• Actions to take:
1/ Summarize the account of President Lincoln's visit to Richmond in two sentences.
2/ Answer each question from the account of President Lincoln's visit to Richmond, one line per answer:
(a) Where had the President been tarrying before the visit?
(b) How many sailors manned the launch that carried the party to the landing-place?
(c) What did the women sing?
3/ Substitute "river" for "canal" and write out the stretch of the account of President Lincoln's visit from "There were forty" through "was President Lincoln.".

VISIT OF PRESIDENT LINCOLN.
AMONG the memorable events of the week was the visit of President Lincoln to the city of Richmond. He had been tarrying at City Point, holding daily consultations with General Grant, visiting the army and the iron-clads at Aiken's Landing,—thus avoiding the swarm of place-hunters that darkened the doors of the executive mansion.
On Tuesday noon a tug-boat belonging to the navy was seen steaming up the James, regardless of torpedoes and obstructions. A mile below the city, where the water becomes shoal, President Lincoln, accompanied by Admiral Porter, Captain Adams of the navy, Captain Penrose of the army, and Lieutenant Clemmens of the Signal Corps, put off from the tug in a launch manned by twelve sailors, whose long, steady oar-strokes quickly carried the party to the landing-place,—a square above Libby Prison.
There was no committee of reception, no guard of honor, no grand display of troops, no assembling of an eager multitude to welcome him.
He entered the city unheralded; six sailors, armed with carbines, stepped upon the shore, followed by the President, who held his little son by the hand, and Admiral Porter; the officers followed, and six more sailors brought up the rear. The writer of this article was there upon the spot, and, joining the party, became an observer of the memorable event.
There were forty or fifty freedmen, who had been sole possessors of themselves for twenty-four hours, at work on the bank of the canal, securing some floating timber, under the direction of a Lieutenant. Somehow they obtained the information that the man who was head and shoulders taller than all others around him, with features large and irregular, with a mild eye and pleasant countenance, was President Lincoln.
"God bless you, Sah!" said one, taking off his cap and bowing very low.
"Hurrah! hurrah! President Linkum hab come!" was the shout which rang through the street.
The Lieutenant found himself without a command. What cared those freedmen, fresh from the house of bondage, for floating timber or military commands? Their deliverer had come,—he who, next to the Lord Jesus, was their best friend! It was not an hurrah that they gave, but a wild, jubilant cry of inexpressible joy.
They gathered round the President, ran ahead, hovered upon the flanks of the little company, and hung like a dark cloud upon the rear. Men, women, and children joined the constantly increasing throng. They came from all the by-streets, running in breathless haste, shouting and hallooing and dancing with delight. The men threw up their hats, the women waved their bonnets and handkerchiefs, clapped their hands, and sang, "Glory to God! glory! glory! glory! "—rendering all the praise to God, who had heard their wailings in the past, their moanings for wives, husbands, children, and friends sold out of their sight, had given them freedom, and, after long years of waiting, had permitted them thus unexpectedly to behold the face of their great benefactor.

• Provided information:
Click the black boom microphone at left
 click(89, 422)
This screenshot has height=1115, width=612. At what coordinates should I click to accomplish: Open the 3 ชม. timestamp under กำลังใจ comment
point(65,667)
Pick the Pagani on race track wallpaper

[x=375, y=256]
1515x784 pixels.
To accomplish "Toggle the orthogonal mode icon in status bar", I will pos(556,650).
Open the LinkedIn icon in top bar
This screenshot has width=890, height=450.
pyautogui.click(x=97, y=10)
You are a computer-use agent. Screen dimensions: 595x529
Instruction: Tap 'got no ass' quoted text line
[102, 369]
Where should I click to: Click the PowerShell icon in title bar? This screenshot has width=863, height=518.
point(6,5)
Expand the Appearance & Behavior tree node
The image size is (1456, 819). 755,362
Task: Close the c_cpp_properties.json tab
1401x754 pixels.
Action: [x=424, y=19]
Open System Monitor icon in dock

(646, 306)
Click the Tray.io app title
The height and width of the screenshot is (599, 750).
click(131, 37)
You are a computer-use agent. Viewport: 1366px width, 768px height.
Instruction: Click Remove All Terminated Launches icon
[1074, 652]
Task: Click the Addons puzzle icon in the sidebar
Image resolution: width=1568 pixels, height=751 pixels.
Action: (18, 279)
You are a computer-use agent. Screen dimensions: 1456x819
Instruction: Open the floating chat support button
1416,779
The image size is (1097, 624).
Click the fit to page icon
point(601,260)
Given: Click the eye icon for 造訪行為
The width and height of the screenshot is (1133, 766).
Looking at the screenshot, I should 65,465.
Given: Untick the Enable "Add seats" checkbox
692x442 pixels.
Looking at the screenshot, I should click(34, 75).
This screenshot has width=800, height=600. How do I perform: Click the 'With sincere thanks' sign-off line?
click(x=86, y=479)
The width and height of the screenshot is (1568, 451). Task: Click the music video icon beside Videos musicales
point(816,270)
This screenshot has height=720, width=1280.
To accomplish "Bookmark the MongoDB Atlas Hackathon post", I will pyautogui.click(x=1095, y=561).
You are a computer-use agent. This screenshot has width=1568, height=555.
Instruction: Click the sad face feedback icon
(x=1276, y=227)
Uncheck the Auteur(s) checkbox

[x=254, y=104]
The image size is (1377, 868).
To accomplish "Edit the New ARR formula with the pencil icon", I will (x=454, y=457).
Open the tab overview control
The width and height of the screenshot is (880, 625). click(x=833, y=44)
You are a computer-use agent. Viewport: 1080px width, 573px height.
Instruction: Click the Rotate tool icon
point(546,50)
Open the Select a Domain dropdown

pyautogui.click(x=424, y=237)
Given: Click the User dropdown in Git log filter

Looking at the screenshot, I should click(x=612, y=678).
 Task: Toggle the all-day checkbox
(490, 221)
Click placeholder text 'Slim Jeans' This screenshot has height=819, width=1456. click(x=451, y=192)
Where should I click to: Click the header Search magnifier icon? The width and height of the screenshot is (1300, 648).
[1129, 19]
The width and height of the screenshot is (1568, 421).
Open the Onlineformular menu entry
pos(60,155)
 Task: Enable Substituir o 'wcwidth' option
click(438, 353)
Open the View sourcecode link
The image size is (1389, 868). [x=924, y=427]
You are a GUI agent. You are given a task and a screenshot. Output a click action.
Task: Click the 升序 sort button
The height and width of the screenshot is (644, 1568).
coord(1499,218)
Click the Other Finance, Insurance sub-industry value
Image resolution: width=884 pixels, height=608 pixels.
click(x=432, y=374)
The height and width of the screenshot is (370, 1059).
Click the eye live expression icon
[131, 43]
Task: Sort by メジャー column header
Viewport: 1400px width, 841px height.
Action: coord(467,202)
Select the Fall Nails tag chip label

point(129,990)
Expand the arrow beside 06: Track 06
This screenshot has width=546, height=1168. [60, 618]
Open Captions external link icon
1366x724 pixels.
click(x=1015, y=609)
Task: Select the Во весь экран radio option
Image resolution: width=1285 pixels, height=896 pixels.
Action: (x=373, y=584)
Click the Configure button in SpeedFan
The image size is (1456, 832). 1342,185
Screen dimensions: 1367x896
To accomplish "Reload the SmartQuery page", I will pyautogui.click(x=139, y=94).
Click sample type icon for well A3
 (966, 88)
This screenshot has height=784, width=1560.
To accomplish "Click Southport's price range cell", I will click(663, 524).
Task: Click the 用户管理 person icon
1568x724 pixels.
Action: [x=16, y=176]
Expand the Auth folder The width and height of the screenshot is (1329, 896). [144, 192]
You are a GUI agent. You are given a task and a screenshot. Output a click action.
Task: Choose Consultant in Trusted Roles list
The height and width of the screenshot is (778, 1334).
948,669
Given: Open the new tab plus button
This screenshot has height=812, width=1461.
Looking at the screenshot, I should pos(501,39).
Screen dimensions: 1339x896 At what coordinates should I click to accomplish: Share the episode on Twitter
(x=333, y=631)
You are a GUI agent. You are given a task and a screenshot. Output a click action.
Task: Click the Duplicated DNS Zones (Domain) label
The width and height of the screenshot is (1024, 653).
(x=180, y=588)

• Answers below:
1/ President Lincoln, who had been staying at City Point and consulting daily with General Grant, came up the James by navy tug and launch and entered Richmond unheralded, landing a square above Libby Prison with Admiral Porter, several officers, and armed sailors. Freedmen working on the canal bank learned who he was and raised a jubilant cry, and a growing throng of men, women, and children surrounded him, shouting, dancing, and giving praise to God.

2/
(a) At City Point.
(b) Twelve.
(c) "Glory to God! glory! glory! glory!"

3/
There were forty or fifty freedmen, who had been sole possessors of themselves for twenty-four hours, at work on the bank of the river, securing some floating timber, under the direction of a Lieutenant. Somehow they obtained the information that the man who was head and shoulders taller than all others around him, with features large and irregular, with a mild eye and pleasant countenance, was President Lincoln.